When testing a topic idea using an infographic, share it on your business’s Twitter account because that platform still has a good organic reach. Sharing it on LinkedIn may help you, too; if you choose to share it on both Twitter and LinkedIn, see how the infographic topic performs on each platform respectively to develop more insights about your audiences’ preferences on each platform.

VIDEO CONTENT

Video content is powerful on most platforms, including social media and your website. Many B2B businesses provide unique services or common services performed in a unique way. The best way to showcase these services may be through video. Not only are followers more likely to watch a video than read a block of text, but it may be the best way to inform your customers how your business works – by literally showing them. These informative videos can answer questions and calm nerves, depending on the service. Videos can even be recorded and edited on a smartphone. Remember to use your Brand Guidebook when developing video content.
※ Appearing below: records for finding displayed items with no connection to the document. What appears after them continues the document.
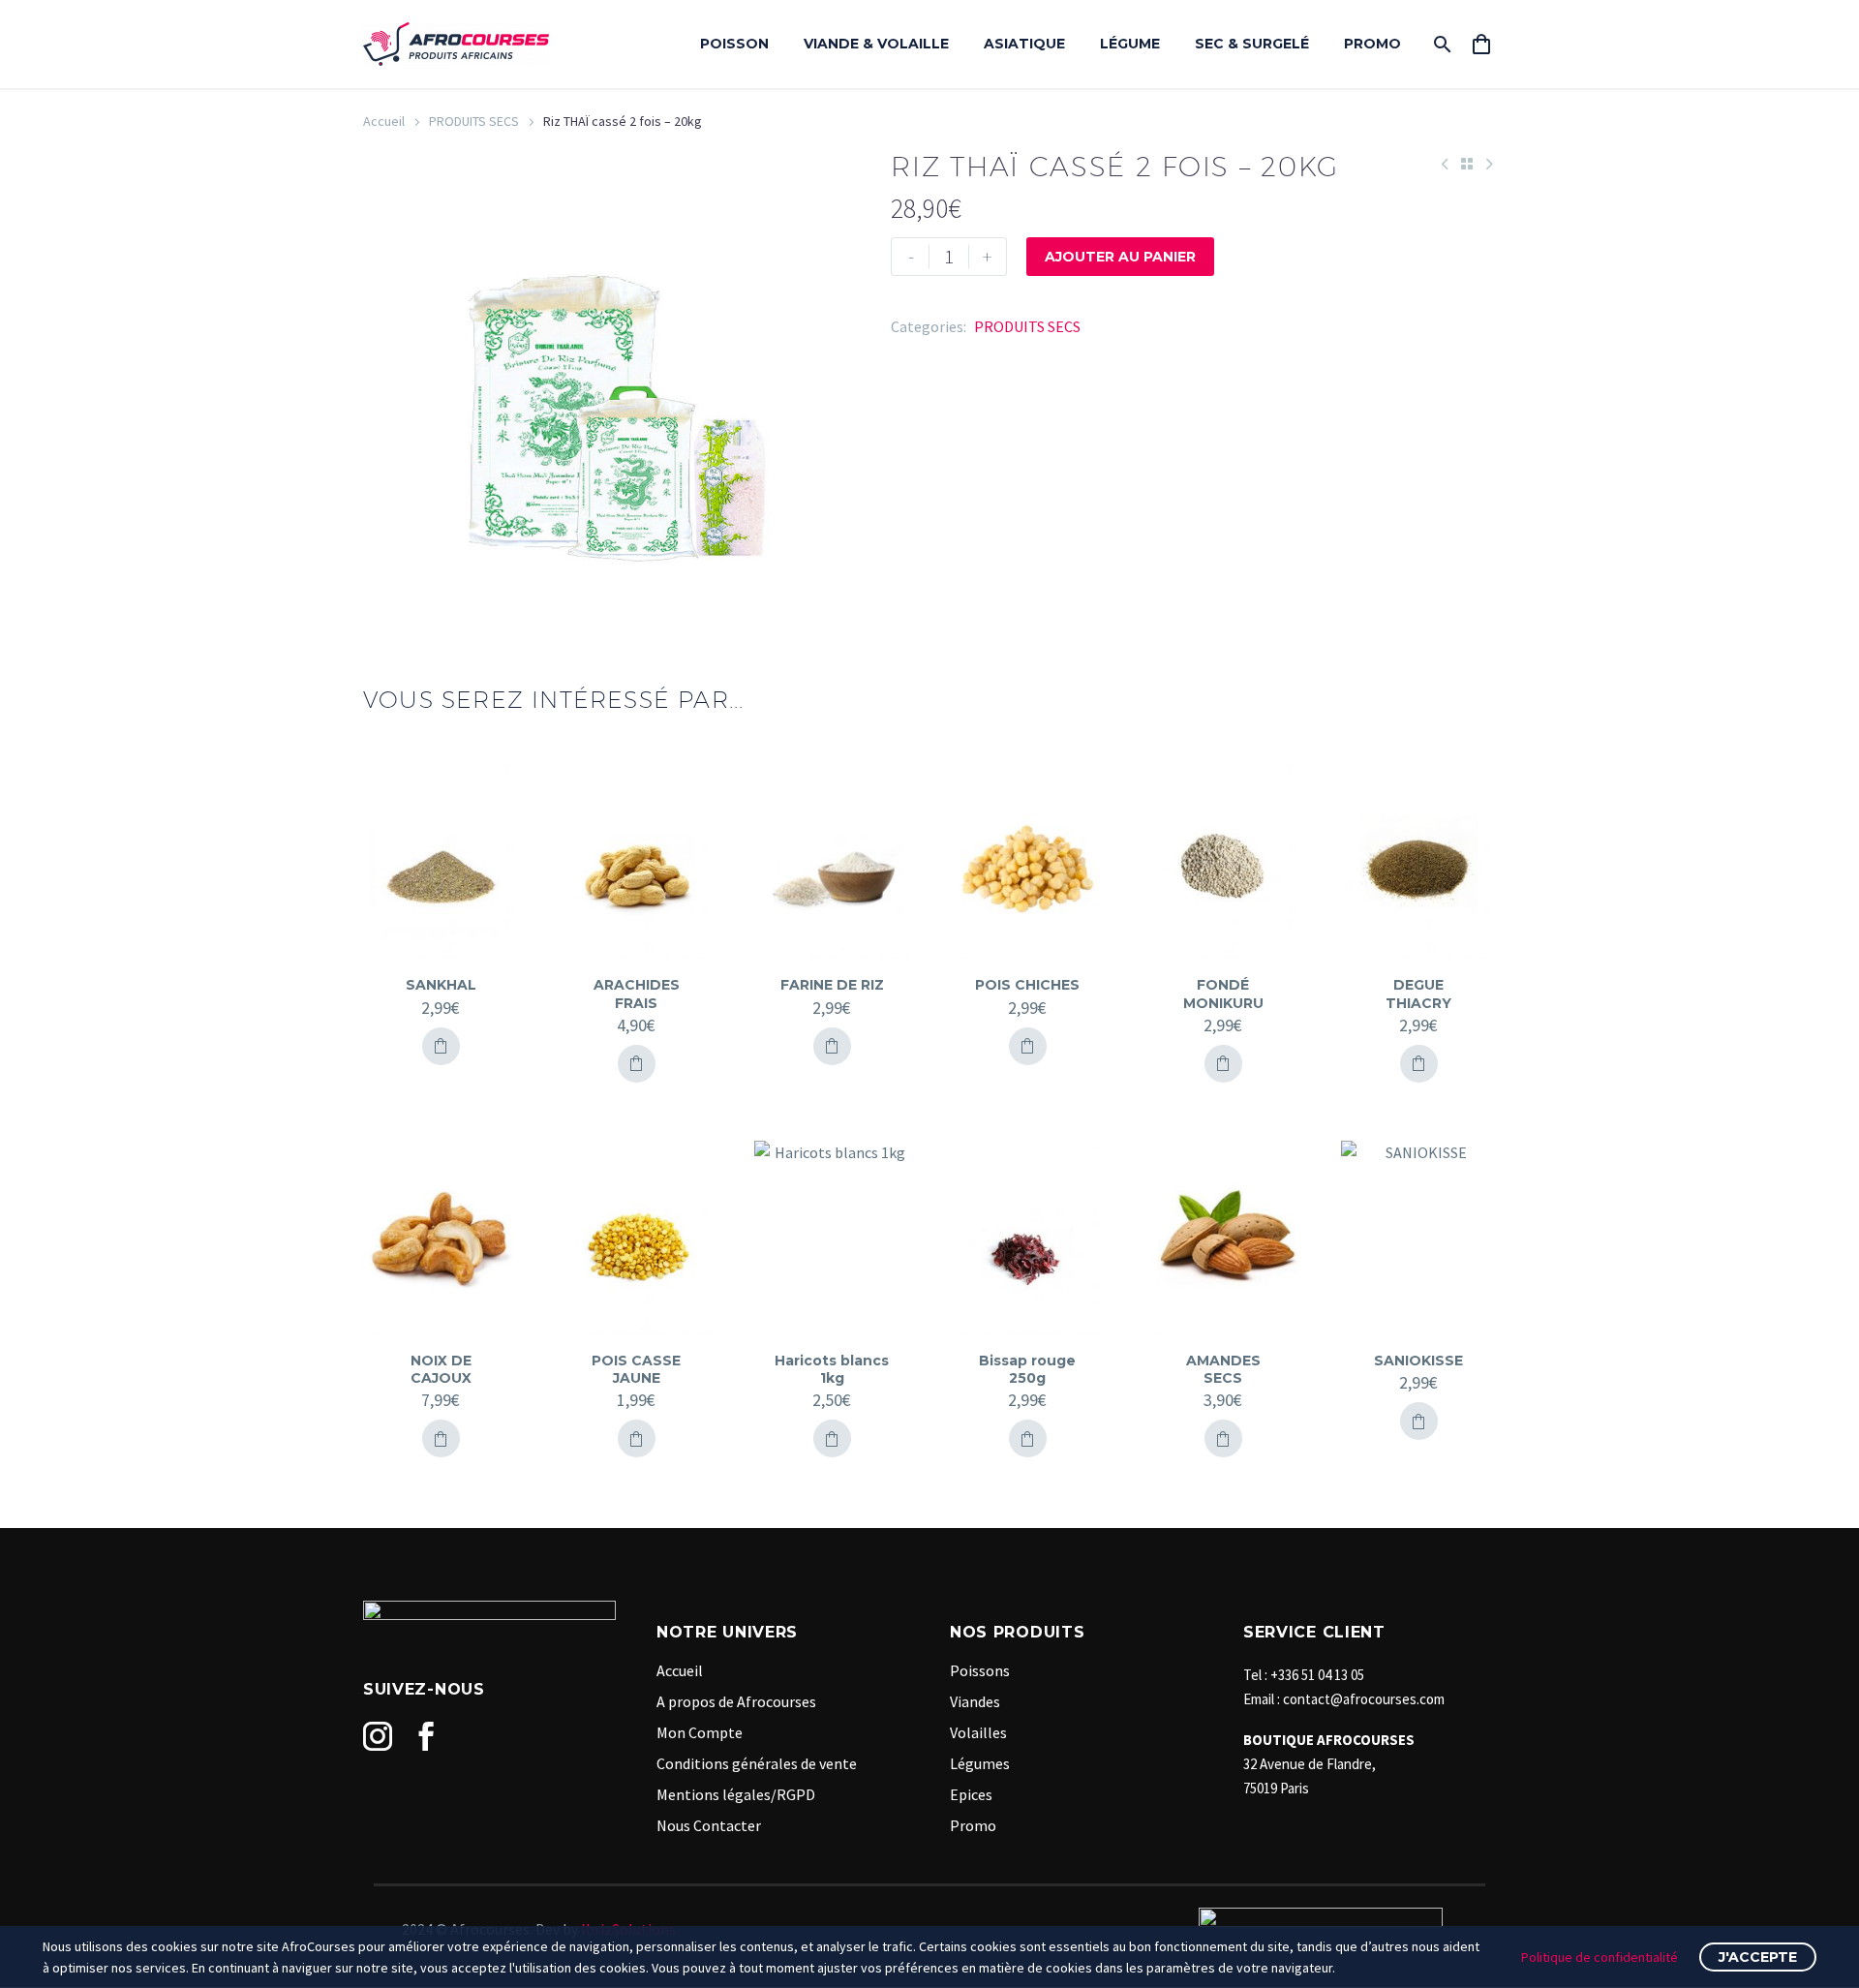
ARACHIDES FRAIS (637, 993)
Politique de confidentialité (1599, 1957)
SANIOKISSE (1418, 1360)
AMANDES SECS (1223, 1369)
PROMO (1372, 43)
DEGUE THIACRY (1418, 993)
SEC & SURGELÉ (1252, 43)
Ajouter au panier (1120, 256)
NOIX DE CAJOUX (441, 1369)
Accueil (384, 121)
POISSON (734, 43)
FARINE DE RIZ (832, 985)
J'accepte (1758, 1957)
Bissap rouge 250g (1027, 1369)
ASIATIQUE (1024, 43)
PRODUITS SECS (474, 121)
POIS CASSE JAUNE (636, 1369)
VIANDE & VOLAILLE (876, 43)
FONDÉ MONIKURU (1223, 993)
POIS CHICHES (1027, 985)
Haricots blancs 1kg (832, 1369)
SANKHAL (441, 985)
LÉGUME (1130, 43)
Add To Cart (441, 1046)
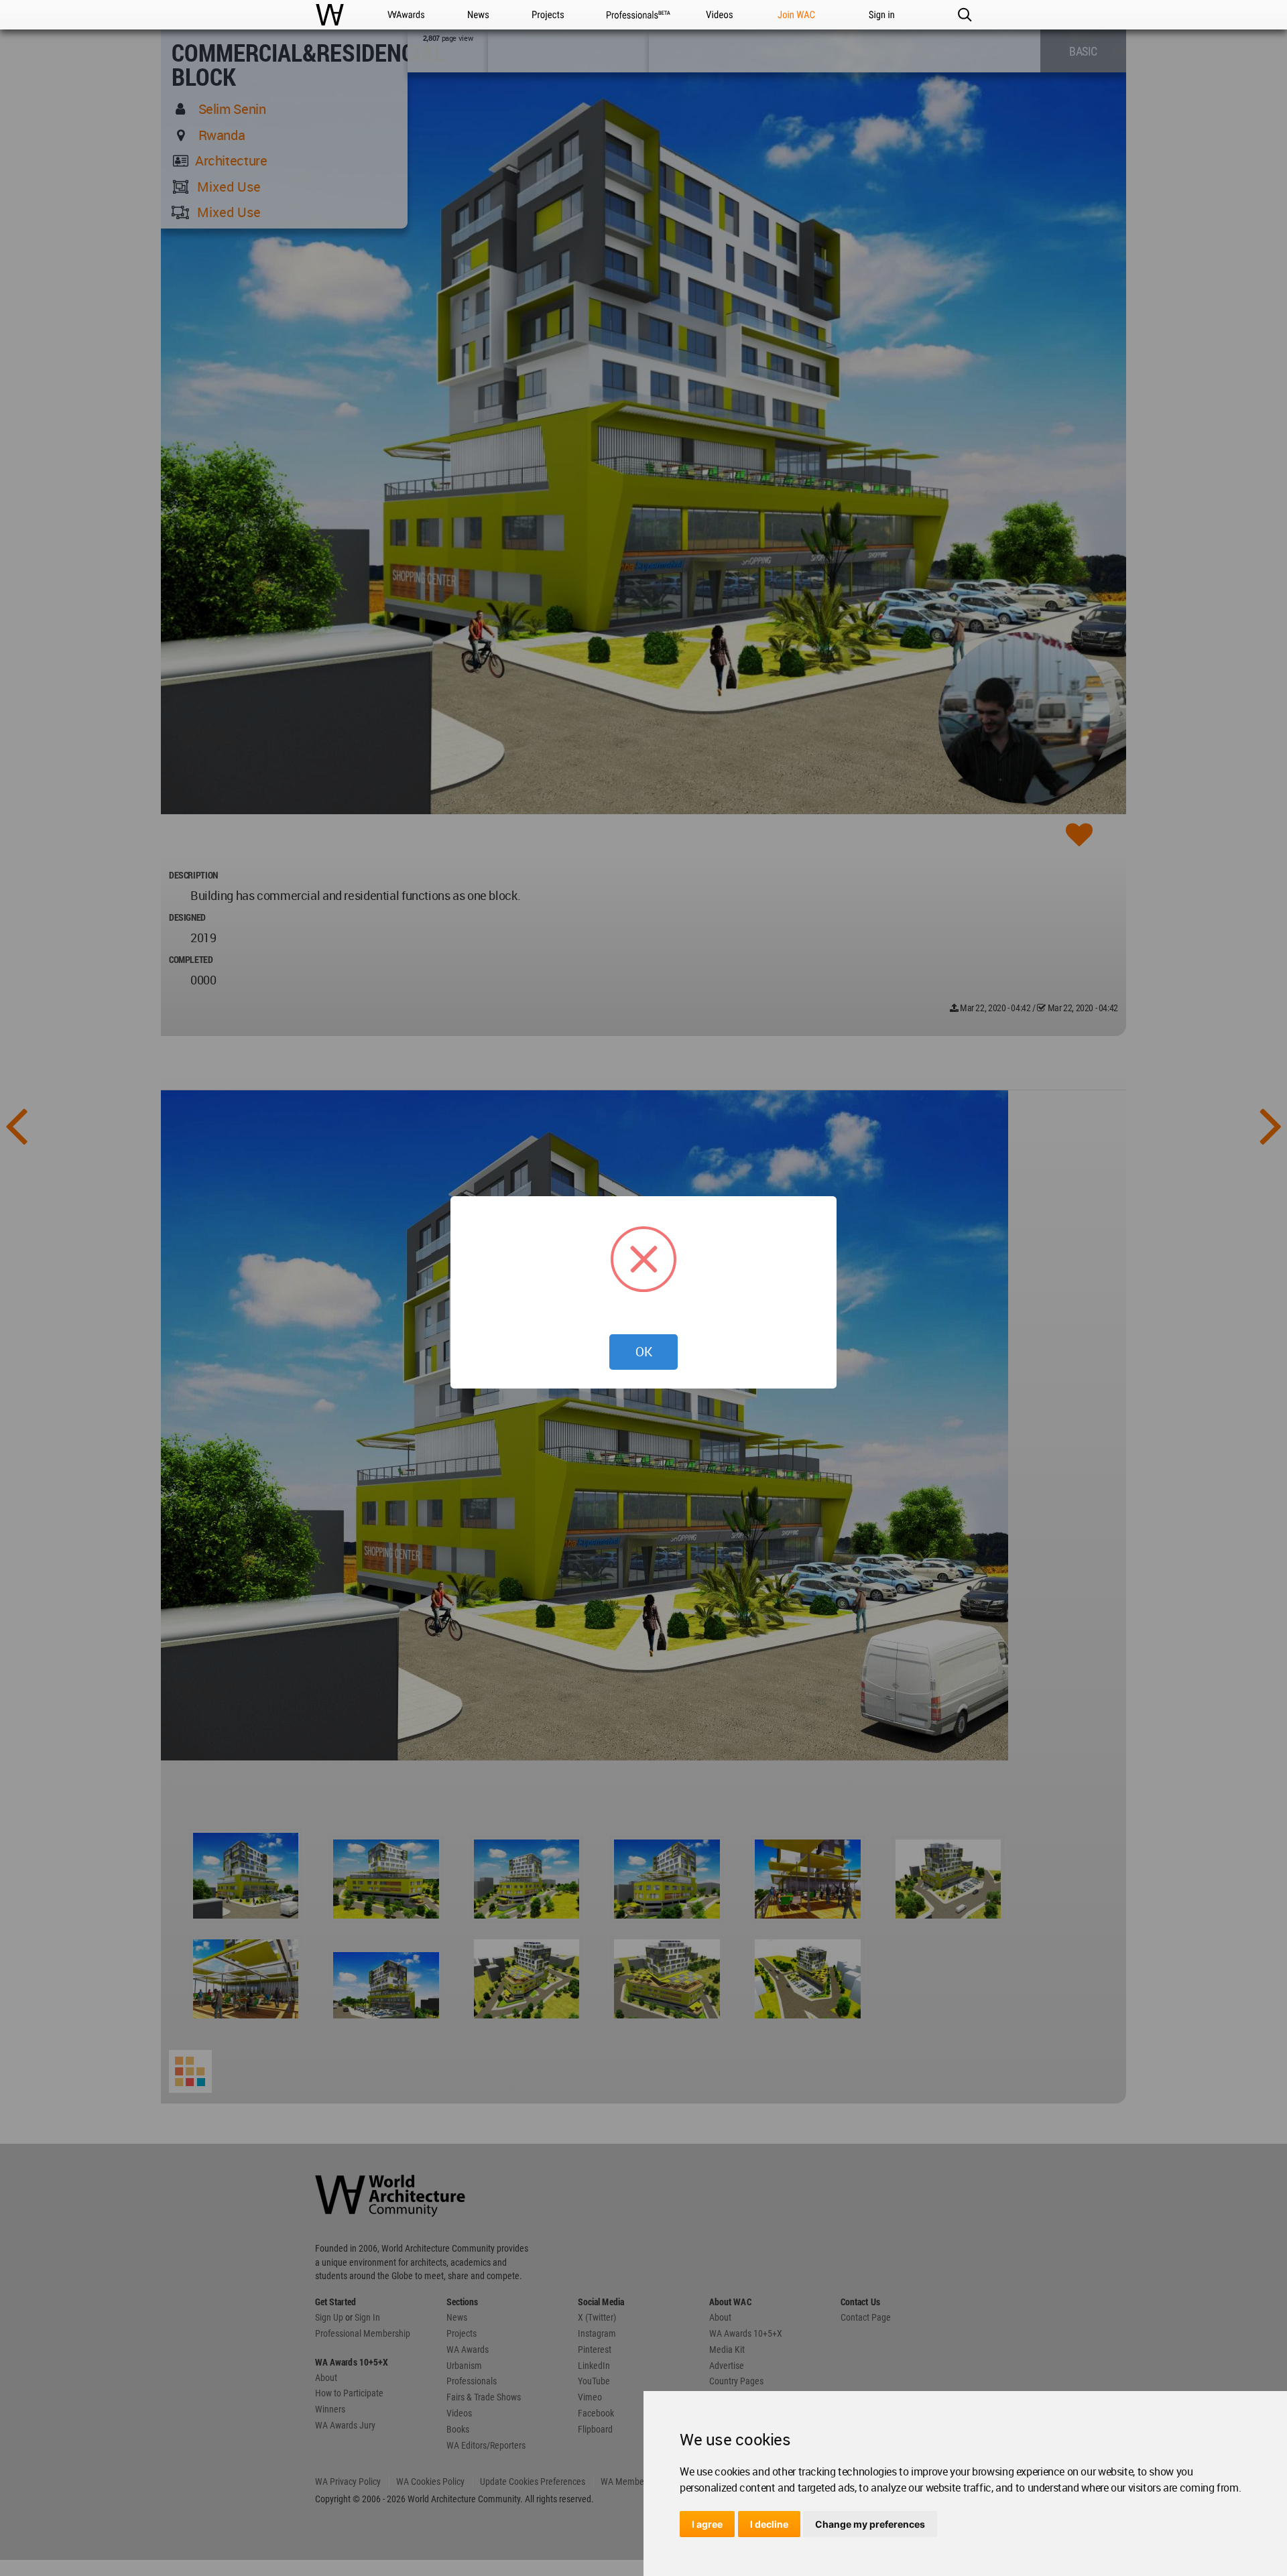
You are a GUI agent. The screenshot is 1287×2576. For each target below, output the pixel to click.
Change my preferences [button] (870, 2524)
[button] (964, 14)
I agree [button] (707, 2524)
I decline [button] (769, 2524)
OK (643, 1351)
Creating and sharing video content also involves adding helpful descriptions, which help viewers understand the context of the video (beyond just the video title) and can improve SEO as well.

To develop your video content strategy, you need to determine whether it will replace or augment other content you are sharing. Depending on your business and resources, your answer will vary; however, augmenting long-form content, such as blog articles, with videos can help showcase your industry expertise in a digestible format.

Examples of video content formats include pre-recorded videos, pre-recorded and live webinars, and live streams. Live video is typically performed via social media, so if your business does not use Facebook, Instagram, or YouTube, we don’t recommend pursuing live video; Twitter offers live video, but it is not ideal for B2B businesses.

CHATBOTS

Chatbots are an ideal and cost-effective customer service solution for B2B businesses. A chatbot helps lower operations costs by providing 24/7 customer service on your website and focusing on the simpler requests of your audience. (If you have a Facebook account, you can also set up a Facebook Messenger bot, but a chatbot on your website will likely have a larger ROI for your B2B business.) You decide whether you want it to help prospects walk through the customer journey by answering their questions, or by helping customers use your services by answering their questions and performing various tasks. To decide this, think about your prospects’ and customers’ common questions. Can most of them be distilled into a list? Or does either audience commonly ask complex questions? If most of their questions are routine for your customer service representatives, consider creating a chatbot.

You can also decide whether you want a fully-automated chatbot or one that can push your prospects and customers to a live representative for further help. That will, again, be determined by the audiences’ common questions and whether or not you have customer service representatives. However, you can use a fully-automated chatbot and include an option to direct prospects to a customer service email or phone number.

To build a chatbot, there are many solutions for you to consider. Based on your intent for the chatbot, you will know what basic content to have in the conversation. We recommend using short-form, Q&A content to lead your audience through a conversation in order to figure out what their needs are and answer them.

On a consistent basis, such as quarterly, visit your chatbot analytics to see if there are any updates that need to be made to the conversation. Updates can include additional topics being added to the conversation that comes up for your live customer service representatives or topics that see high drop-off rates, indicating the message in the conversation is too long or unhelpful.

TEXT MARKETING

For some B2B businesses, text marketing can augment your email marketing efforts, especially if your services are time-sensitive. We also recommend implementing a text marketing program (once your email marketing program is solid) if you rely heavily on appointments.